YOUR TASK | Each entry must be given again exactly; images do not belong in the copy.

*** AVAILABLE DATA ***

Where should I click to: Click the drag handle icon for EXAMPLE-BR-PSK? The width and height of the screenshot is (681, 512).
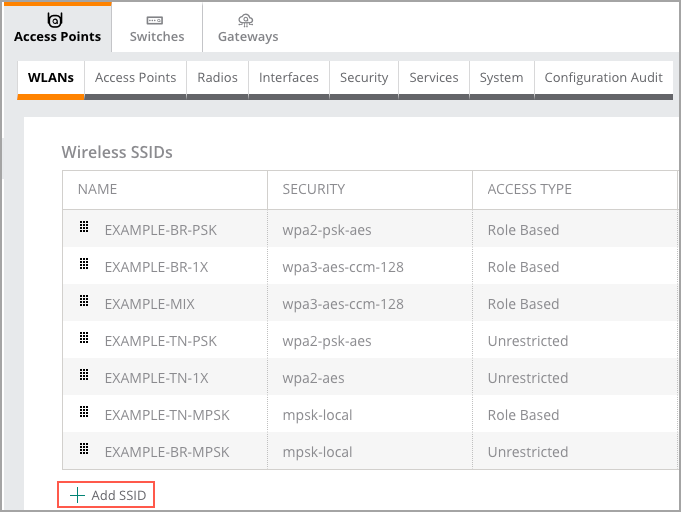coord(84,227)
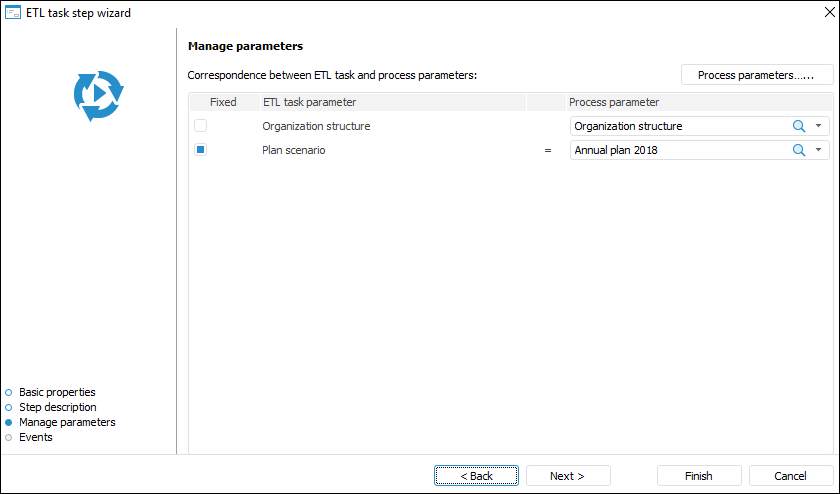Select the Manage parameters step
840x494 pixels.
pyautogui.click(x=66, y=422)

*** End of AVAILABLE DATA ***

EXERCISE RESPONSE |
Where should I click to: Click the drag handle icon for EXAMPLE-BR-PSK? The width and height of the screenshot is (681, 512).
coord(84,227)
Select the Manage parameters step
840x494 pixels.
pyautogui.click(x=66, y=422)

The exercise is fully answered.